Methamphetamine (METH) is an illegal psychostimulant abused globally [1]. Prolonged use and withdrawal from METH may lead to a range of neurobehavioral symptoms. A significant number of individuals undergoing substance use rehabilitation exhibit negative emotions, primarily manifested as anxiety and depression symptoms [2,3]. These can hinder recovery and increase relapse rates [[4], [5], [6]]. As part of the limbic system, the hippocampus is involved in regulating emotion-related processes and has a crucial role in negative emotions that occur with depression and anxiety [7,8]. Increasing hippocampal neurogenesis has been found to improve stress-induced anxiety- and depressive-like behaviors [9,10]. Additionally, activating microglia in the hippocampus promotes the occurrence of depressive-like behaviors [11], while inhibiting microglial activation and neuroinflammation improves depressive-like behaviors in mice [12].

G-protein coupled receptor 55 (GPR55) is a novel cannabinoid receptor highly expressed in brain regions like the hippocampus [13,14] and plays an essential role in maintaining brain function [15]. Activating GPR55 increased hippocampal neurogenesis [16], participated in microglial activation, and counteracted inflammatory damage [17]. GPR55 activation has also been found to improve anxiety- and depressive-like behaviors induced by acute stress and chronic social defeat stress [18,19]. However, it remains unknown whether activating GPR55 ameliorates METH-induced anxiety- and depressive-like withdrawal symptoms. Thus, this study explored the role of GPR55 in the regulation of anxiety- and depressive-like behaviors of mice in the context of METH abstinence.

2. Materials and methods

2.1. Animals

Male C57BL/6J mice weighing 22–25 g were purchased from Hunan SJA Laboratory Animal Co. Mice were housed in a controlled environment at 23 ± 0.5 °C and 55 ± 5 % humidity. They had free access to food and water and were kept on a 12-h light/dark cycle. Before the start of the experiment, all animals were allowed to acclimate to the environment for 1 week. All experimental procedures were conducted following the ethical standards set by the Animal Ethics Committee of First Affiliated Hospital of Xinjiang Medical University (IACUC-20200331-53).

2.2. Reagents

METH was provided by the Changsha Public Security Bureau. O-1602 (HY-107541) was purchased from MedChemExpress (US). GPR55 antibody (AB203663) was purchased from Abcam (UK). NLRP3 antibody (R03102635), Caspase-1 antibody (R0742996), and ASC antibody (R06292462) were purchased from Shenyang Wanlei Biological Co., Ltd (CHN). β-Tubulin antibody (10068-1-AP) was purchased from Wuhan Sanying Company (CHN). The Corticosterone ELISA kit (MM-0061M1) was purchased from Jiangsu Enzyme-Free Company (CHN). TNF-α (AF2132-A), IL-6 (AF2163-A), and IL-1β (AF2040-A) ELISA kits were purchased from Aifang Biotechnology Company (CHN). DCX antibody (GB13434), Iba-1 antibody (GB113502), and secondary antibody (GB21303) were purchased from Wuhan Servicebio Company(CHN).

2.3. Animal model

To establish the model of METH-induced anxiety- and depression-like behaviors, mice were divided into two groups including a control group and a METH group. After a 1-week adaptation period, mice in the METH group were intraperitoneally injected with METH (10 mg/kg, once daily) for 14 consecutive days. Mice from the control group received an equivalent volume of saline. After a 2-day withdrawal period, behavioral experiments were conducted with no METH administration.

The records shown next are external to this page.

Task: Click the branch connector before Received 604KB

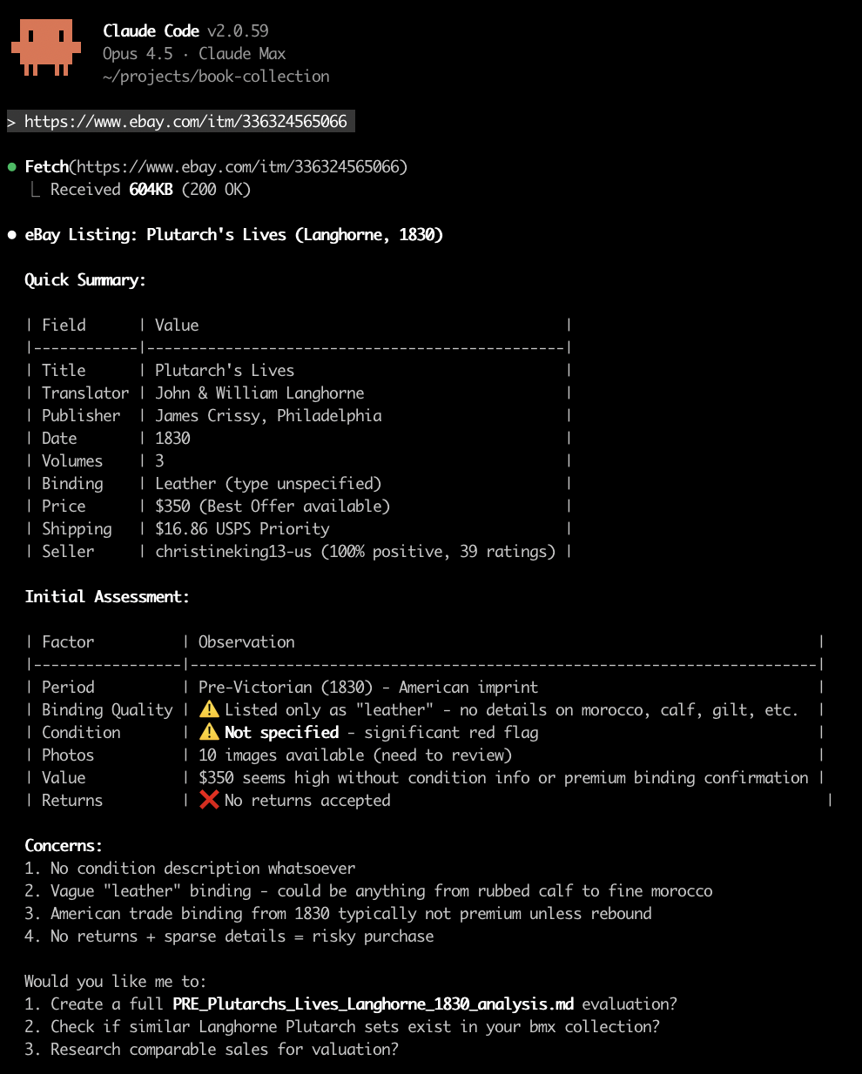Action: coord(35,190)
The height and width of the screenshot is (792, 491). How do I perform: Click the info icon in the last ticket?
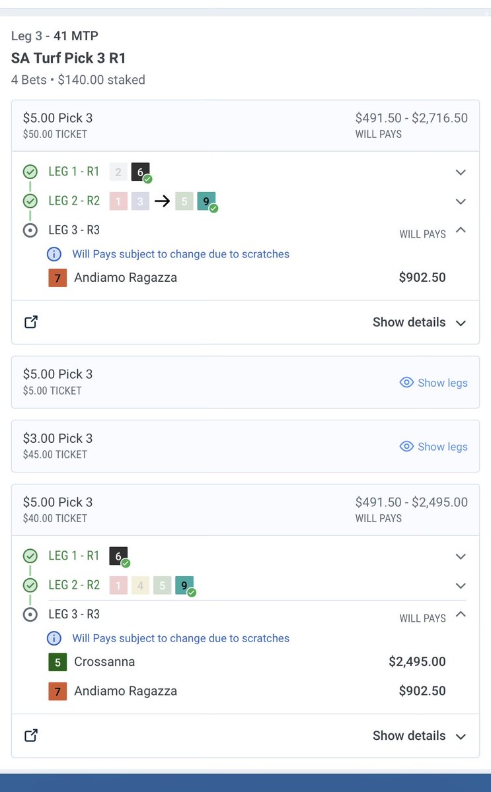pos(55,638)
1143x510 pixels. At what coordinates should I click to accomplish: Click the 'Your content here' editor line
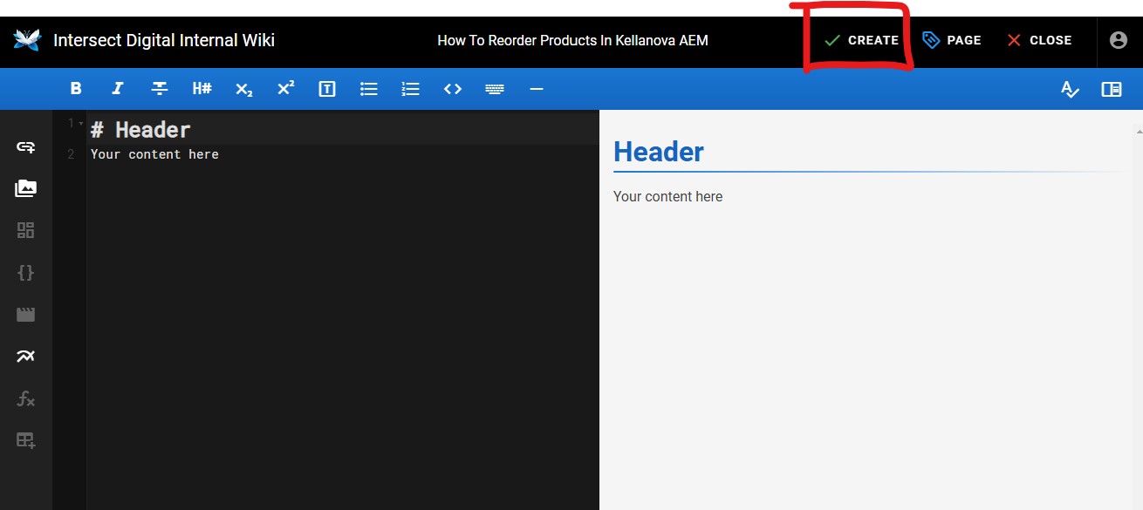pyautogui.click(x=154, y=154)
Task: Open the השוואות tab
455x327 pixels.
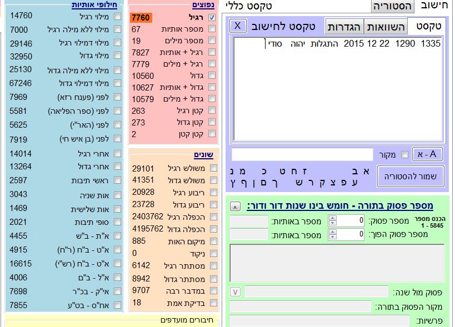Action: tap(386, 26)
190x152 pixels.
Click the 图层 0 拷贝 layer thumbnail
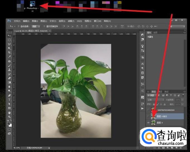pos(153,116)
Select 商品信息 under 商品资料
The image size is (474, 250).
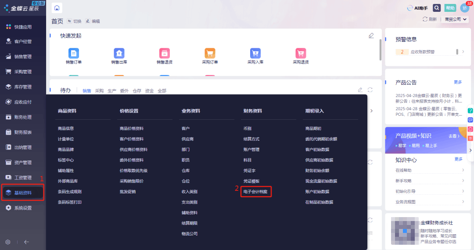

Next, we experimented to observe the effect of GPR55 activation by systematic administration of O-1602. O-1602 is a GPR55 agonist. The dosage and route of administration refer to previous literature [10,18]. Mice were randomly divided into the Vehicle group, METH group, and O-1602+METH group. After a 7-day adaptation period, mice from the METH group and O-1602+METH group were intraperitoneally injected with 10 mg/kg of METH once daily for 14 consecutive days, while mice from the control group received an equivalent volume of saline. During the 14 days of METH treatment, mice received an additional intraperitoneal injection of 10 mg/kg of O-1602 30 min before each METH injection in the O-1602+METH group, while in Vehicle and METH group mice received an equivalent volume of saline. Then a 2-day withdrawal was performed after METH treatment. On the next day, the behavioral tests were conducted for 4 consecutive days during the light cycle.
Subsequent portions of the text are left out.